If the subject is a noun instead of a personal pronoun, the third-person form is used; so, isst for a singular noun (Der Mann isst - the man eats), essen for a plural noun (Die Männer essen - the men eat).
They're pronounced the same. Normally it's pretty clear from context, but in an artificial situation like this the speaker could just as easily be saying "Der Mann ist"; you just have to remember we're mostly learning "essen" this lesson ;-)
I, not thinking, said "the man eats", and it said i was correct... I'm kind of worried about how accurate my German is now...
Either is a correct translation! You can use it to mean "The man eats" or "the man is eating (now)"
In the German language verbs are conjugated like this - not just "eat" in fact.

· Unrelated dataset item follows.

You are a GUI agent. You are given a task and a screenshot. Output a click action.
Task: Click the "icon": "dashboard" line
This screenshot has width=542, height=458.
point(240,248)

It helps to look at the conjugation tables to get used to the patterns, as well as going over these sentences to get used to it in context. Later on it will be second nature :)
English also has verb conjugations, it is just not so obvious and complicated any more. Think of "to be" that can take the form of am/is/are. Then you also add an "s" to verbs for singular, whereas you do not for plural subjects. It is all a form of conjugation in English. German (and many other languages too) just have a more elaborate conjugation system. So it takes getting a little used to.
How is "isst" and "Der" related? How would I know how to use the different forms of the verb with whatever article?